Notice that, the only times that this procedure produces an '$x$' term is when multiplying a '1' from one of the brackets, and an $x$ from the other - any other combination will give a higher power of $x$.

Thus, when the expression is expanded, the only '$x$' terms we get are $1\cdot x$ and $x\cdot 1$ (from multiplying the '1' in the left bracket by the $x$ in the right bracket and vice-versa).

Hence, the coefficient of $x$ is 1 + 1 = 2.

Note: As you can see in the first line, I have not used the fact that the expression being squared ends at $nx^n$. In fact, even if it were an infinite series, then the above argument would still hold formally (i.e. ignoring convergence issues). This is essentially because any higher powers of $x$ in the expression being squared cannot possibly contribute to the 'number of $x$s' obtained when the expression is squared.

Hence, if you really wanted, the binomial theorem as you mentioned could be used, though it is not really necessary (and you would have to work around some technicalities such as for which values the result would hold due to convergence issues).

Answer 2

Let $g(x)=(1+x+2x^2+3x^2+\cdots+nx^n)^2$. The coefficient of $x$ is $g(x)$ is $g'(0)$.

Now, $g(x)=(1+xf'(x))^2$, where $f(x)=x+x^2+x^3+\cdots+x^n$.

Therefore, $g'(x)=2(1+xf'(x))(xf''(x)+f'(x))$ and so $g'(0)=2f'(0)=2$.

The combinatorial way is to notice that the only way to get $x$ in $(1+x+2x^2+3x^2+\cdots+nx^n)(1+x+2x^2+3x^2+\cdots+nx^n)$ is $1\cdot x$ and $x \cdot 1$, which gives $2x$.

Answer 3

Hint: $(a_1+a_2+...+a_n)^2=a_1^2+a_2^2+...+a_n^2+2a_1a_2+2a_1a_3+...+2a_1a_n+2a_2a_3+...$

The only way to get $x$ is by $2a_1a_2=2\cdot 1 \cdot x$. So the coefficient is $2$.

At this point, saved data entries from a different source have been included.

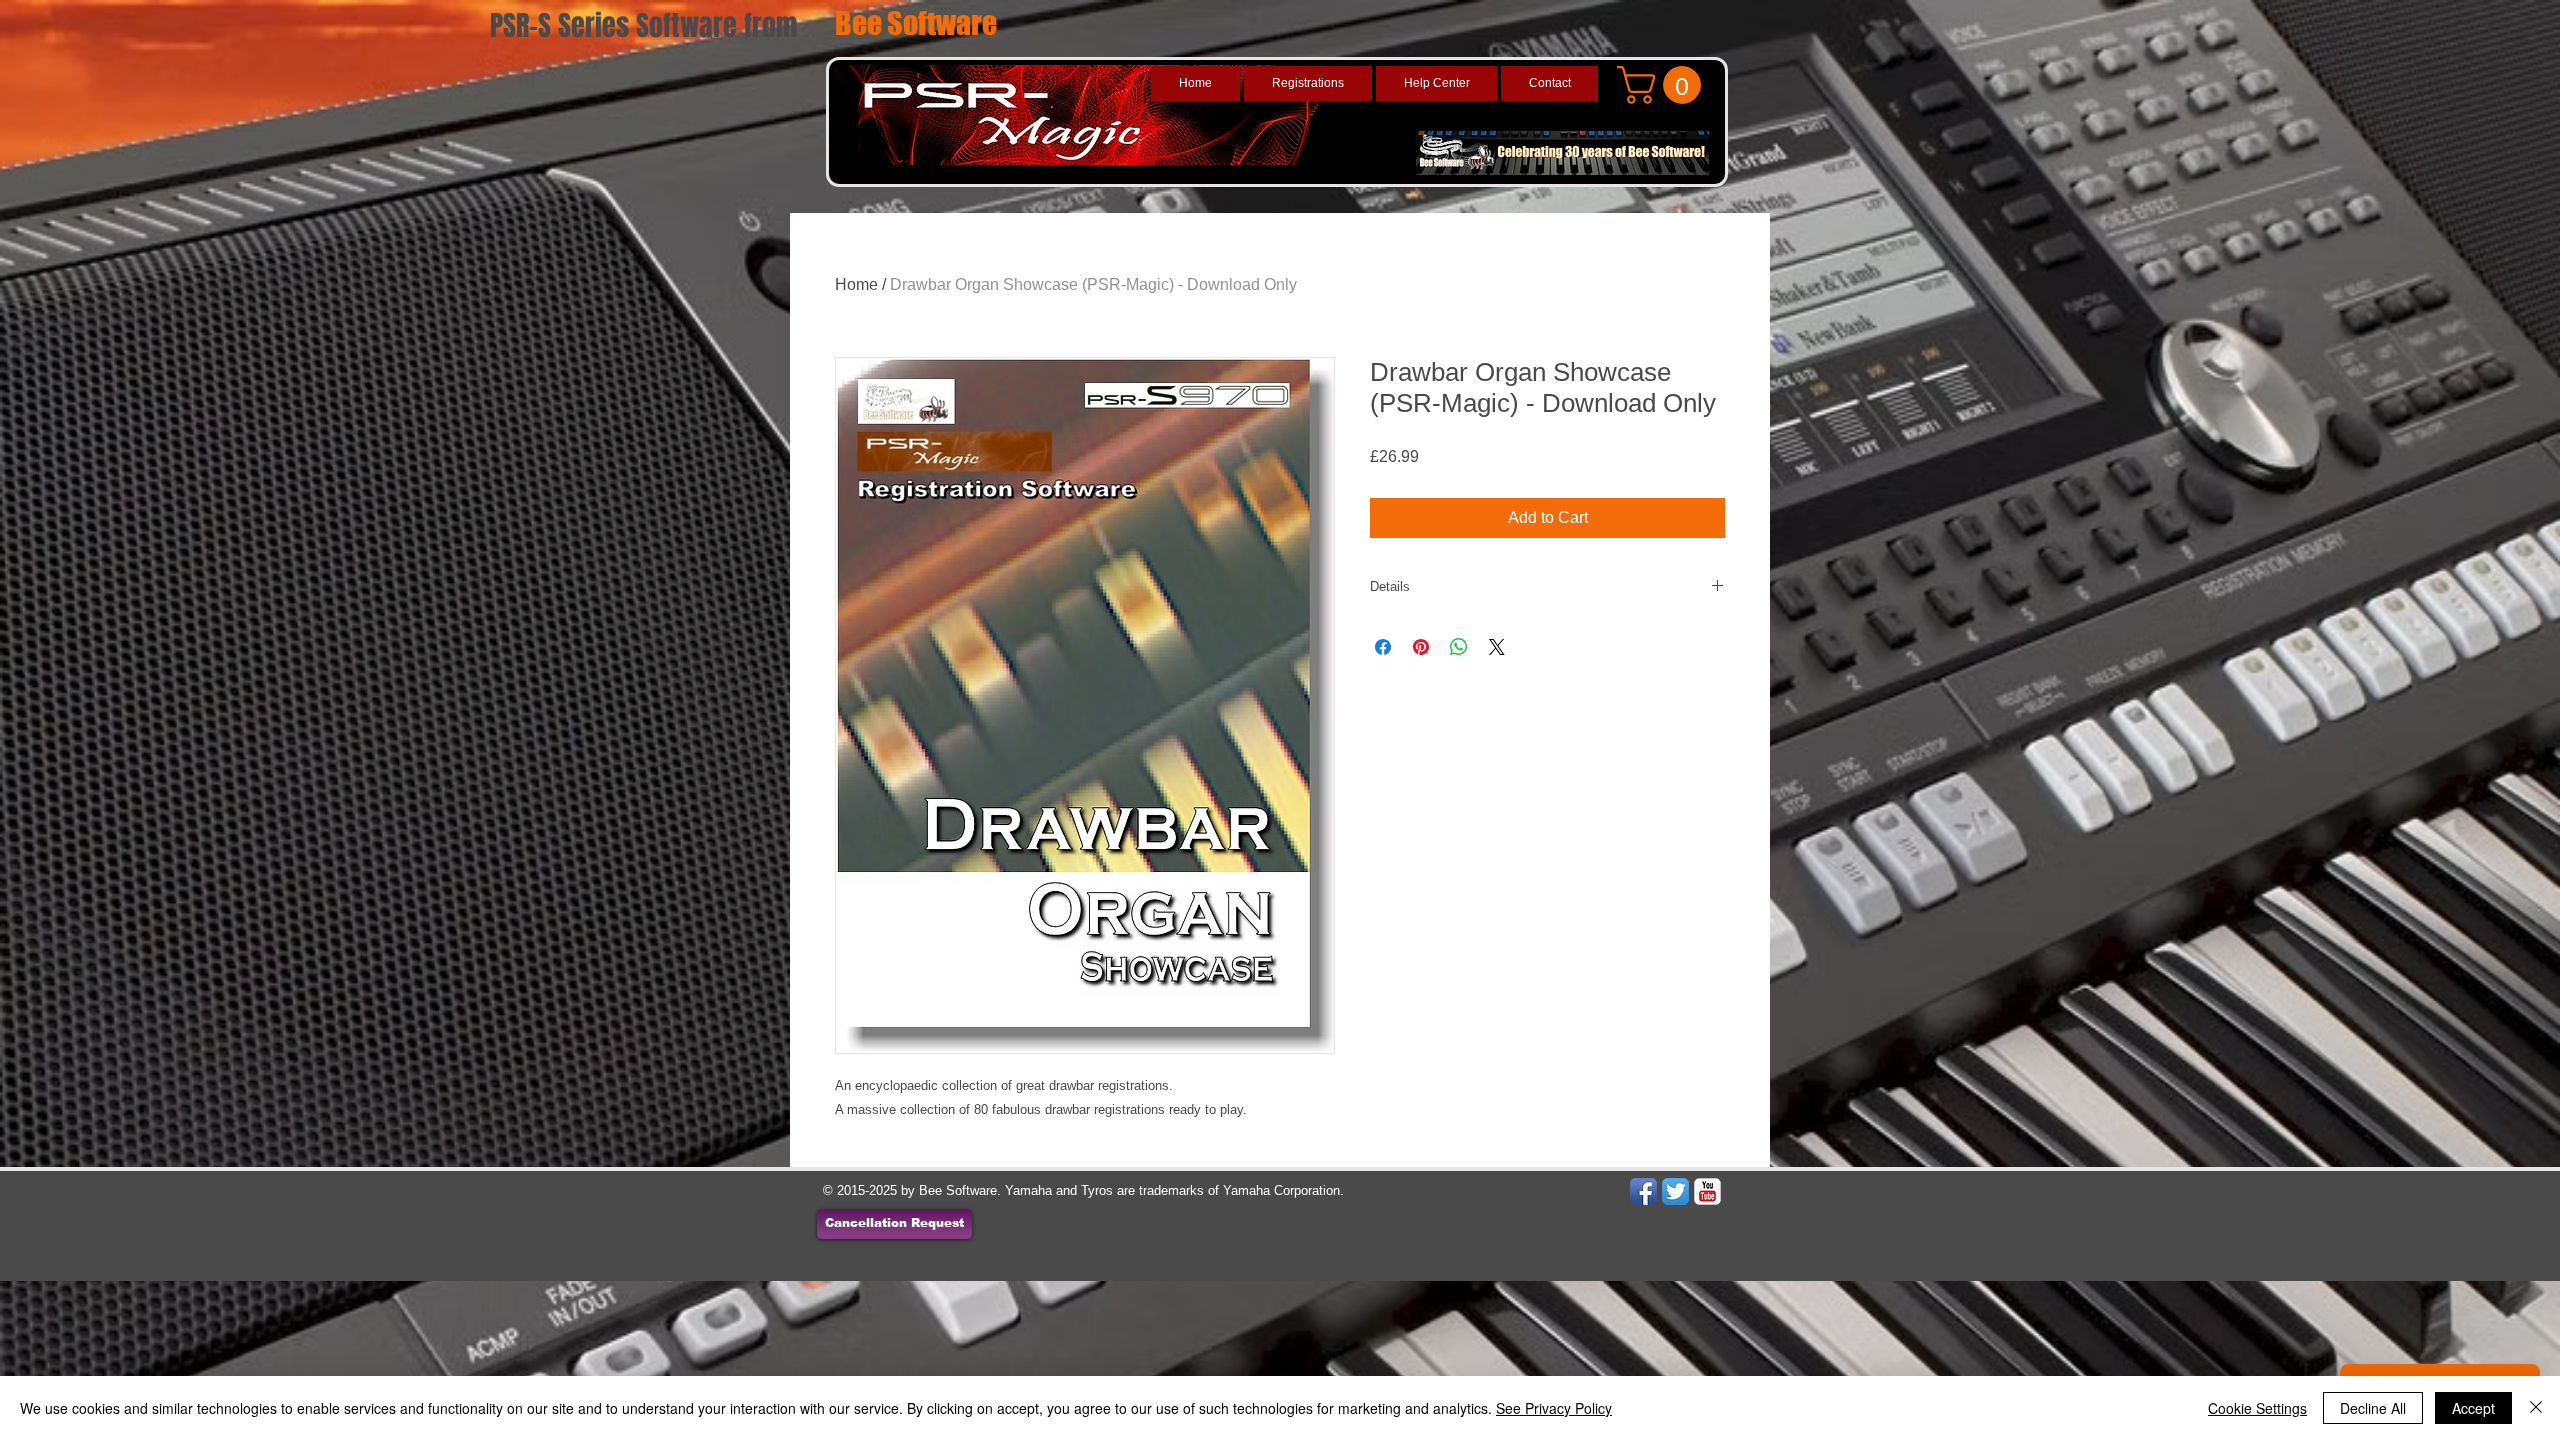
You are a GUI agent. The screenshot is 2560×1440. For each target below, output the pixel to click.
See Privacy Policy (1554, 1408)
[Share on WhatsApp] (1459, 647)
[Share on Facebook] (1383, 647)
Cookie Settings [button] (2257, 1408)
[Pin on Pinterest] (1421, 647)
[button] (1663, 85)
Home (856, 284)
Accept (2473, 1408)
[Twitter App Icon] (1675, 1191)
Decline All (2373, 1408)
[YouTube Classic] (1707, 1191)
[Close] (2536, 1408)
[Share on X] (1497, 647)
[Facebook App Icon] (1643, 1191)
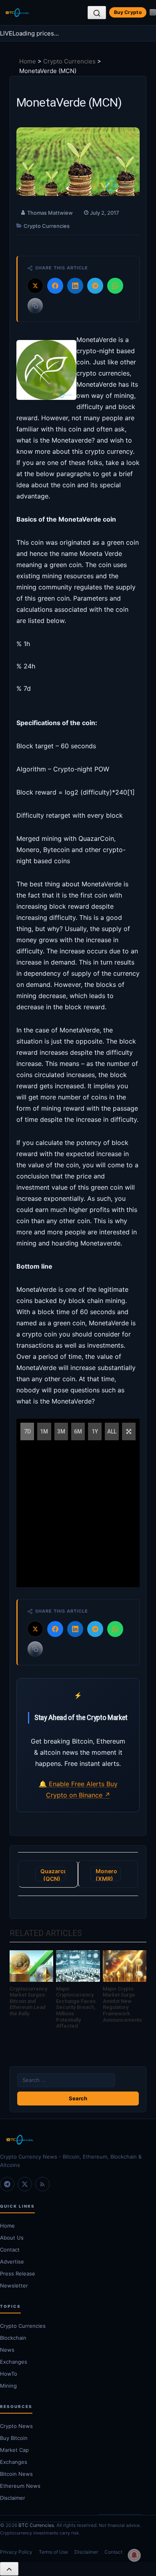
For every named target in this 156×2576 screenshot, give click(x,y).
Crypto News (16, 2426)
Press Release (17, 2273)
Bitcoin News (16, 2474)
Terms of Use (53, 2552)
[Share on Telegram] (95, 286)
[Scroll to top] (9, 2569)
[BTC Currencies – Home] (17, 12)
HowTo (8, 2373)
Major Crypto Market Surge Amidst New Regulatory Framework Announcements (122, 2004)
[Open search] (97, 13)
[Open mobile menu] (153, 12)
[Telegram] (7, 2184)
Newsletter (14, 2285)
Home (27, 61)
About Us (12, 2237)
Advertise (12, 2261)
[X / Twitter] (25, 2184)
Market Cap (14, 2450)
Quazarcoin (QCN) (53, 1874)
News (7, 2350)
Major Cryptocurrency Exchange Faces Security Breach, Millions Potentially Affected (76, 2007)
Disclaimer (12, 2498)
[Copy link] (35, 306)
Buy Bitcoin (14, 2438)
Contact (10, 2249)
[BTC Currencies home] (78, 2139)
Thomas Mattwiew (50, 213)
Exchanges (13, 2362)
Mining (8, 2385)
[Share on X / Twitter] (35, 286)
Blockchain (13, 2338)
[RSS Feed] (42, 2184)
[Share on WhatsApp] (115, 286)
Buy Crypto (128, 12)
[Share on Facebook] (55, 286)
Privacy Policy (16, 2552)
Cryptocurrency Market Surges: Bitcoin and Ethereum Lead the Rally (28, 2001)
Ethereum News (20, 2486)
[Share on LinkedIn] (75, 286)
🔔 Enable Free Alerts (72, 1784)
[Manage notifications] (134, 2555)
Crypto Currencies (69, 61)
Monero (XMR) (106, 1874)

To shorten this down you could write $f(x)=2x^2+...+nx^n$ $(1+x+f(x))^2=1^2+x^2+f(x)^2+2x+2f(x)+2xf(x)$. It is clear that $f(x)$ is of degree 2 hence the coefficient of $x$ is $2$.

Answer 4

By checking the first cases we can conjecture that the coefficient is always $2$. Proving by induction :

Base case $n=1$ trivial.

Induction step : $$ (1+x + x^2 + ... + nx^n + (n+1)x^{n+1})^2 = \left( \overbrace{(1+x + x^2 + ... + nx^n )}^{A} + \underbrace{(n+1)x^{n+1}}_{B} \right)^2 \\ = A^2 + 2AB + B^2 $$ Clearly there is no $x$ in $B^2$ and also the degree of $2AB$ is at least $n+1$ so there is no $x$ either in it. Therefore the only place where $x$ can be is in $A$ which by inductive hypothesis has coefficient $2$ therefore $x$ has coefficient $2$ in $A^2 + 2AB + B^2$.

Answer 5

It is convenient to use the coefficient of operator $[x^n]$ to denote the coefficient of $x^n$ in an expression.

We can write \begin{align*} [x](1+x+2x^2+3x^3+\cdots+nx^n)^2&=[x](1+x)^2\tag{1}\\ &=[x](1+2x+x^2)\tag{2}\\ &=2 \end{align*}

Comment:

• In (1) we restrict the right-hand side to summands up to $x^1$ since higher powers do not contribute to the coefficient of $x$.

• In (2) we multiply out and select the coefficient of $x$.